Carlos Sáenz
Eran las diez de la mañana cuando me encontraba en las inmediaciones de la avenida Garzón, a pocos metros del mercado San José, en el Distrito de Jesús María en compañía de un familiar, para comprar comida para la casa, y de un momento a otro se escucharon voces de protesta de un grupo de comerciantes contra cuatro serenos del municipio.
Cuando pregunté la razón de tal bullicio, una de las vendedoras me indicó que por ordenes del alcalde, Enrique Ocrospoma , estos supuestos guardianes del orden, estaban exigiéndoles el pago de un cupo , o en caso contrario les cerraban el puesto, aduciendo, faltas de seguridad .
Y bueno en ese momento me dirigí a ese grupo de enardecidos efectivos, que tenían más cara de pandilleros que serenazgo, y le pregunté al que parecía, lideraba a los demás; porque actúan de esa forma y para que era el dinero que les pedían, y entonces uno de ellos me miró con una cara de pocos amigos, gritándome que me importaba, y para que me dijo eso, me identifique como periodista, y como si hubieran visto al Diablo, se fueron corriendo a la camioneta de enfrente, para darse a la retirada.
Al rato de tamaño espectáculo, mi tío que estaba a mi costado, muy conocido en el distrito, por ser un contrario del actual burgomaestre, les dijo a los afectados que nunca se dejen pisar, que denuncien al alcalde, que no tengan miedo.
Luego de comprar , nos dirigimos al paradero de la avenida Brasil para tomar el ómnibus y como hace buen tiempo que no pasaba por esa zona, me percaté que el lugar estaba hecho un desastre , las lozas destrozadas, puro hueco, y ni siquiera tenía techo, y eso que era verano, y sol abrasador, quemaba a la gente que esperaba su colectivo.

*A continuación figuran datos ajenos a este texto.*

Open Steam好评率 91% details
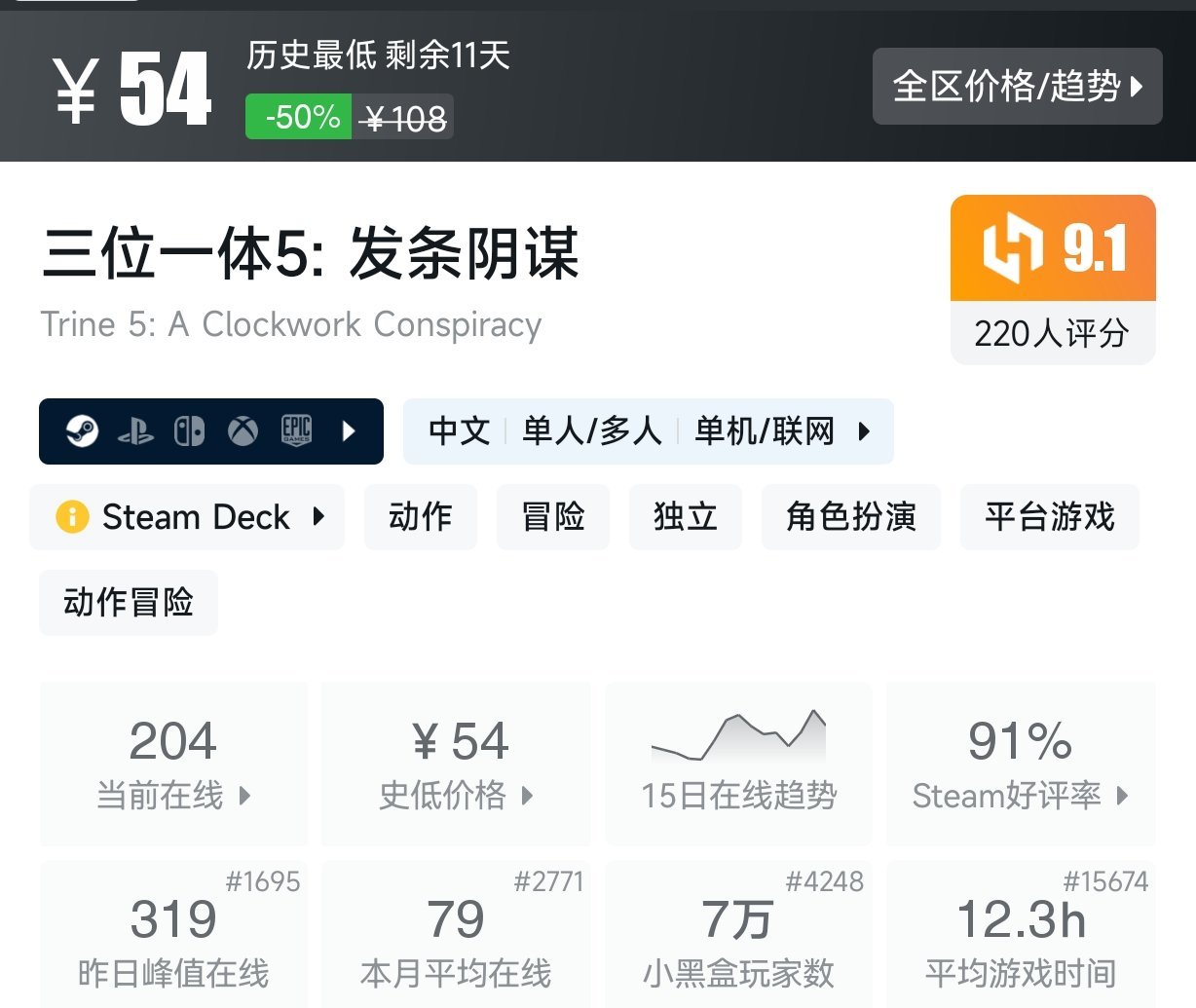 point(1020,763)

Aprovechando que tenía mi cámara digital tomé varias fotos, de diversos ángulos, las cuales las descargué llegando a la casa, para luego preparar una nota breve y como era casi el mediodía, lo envié a unos colegas de medios impresos y de páginas webs, y una previa llamada para avisarles el material que les hice llegar, comentándoles la gravedad de la situación y la irresponsabilidad de la autoridad.
Al día siguiente vi con gusto que mi noticia había rebotado en varios medios, y al día siguiente en un informe amplio en la sección Metropolitana de El Comercio, publicaron las deficiencias de la Avenida Brasil y su alcalde Enrique Ocrospoma de no arreglar tan importante arteria, que le correspondía a su distrito, las cuales estaban muy deterioradas y con desmontes y basuras, provenientes de las construcciones cercanas.
Y de ese momento vi la importancia que los medios dan a los temas vecinales, de acuerdo a la gravedad de la situación y desde ese momento comencé a redactar y enfocarme a esta problemática, tanto en mi propio distrito, Breña, como de otros, donde amigos, familiares tenían problemas con sus autoridades, hasta la actualidad.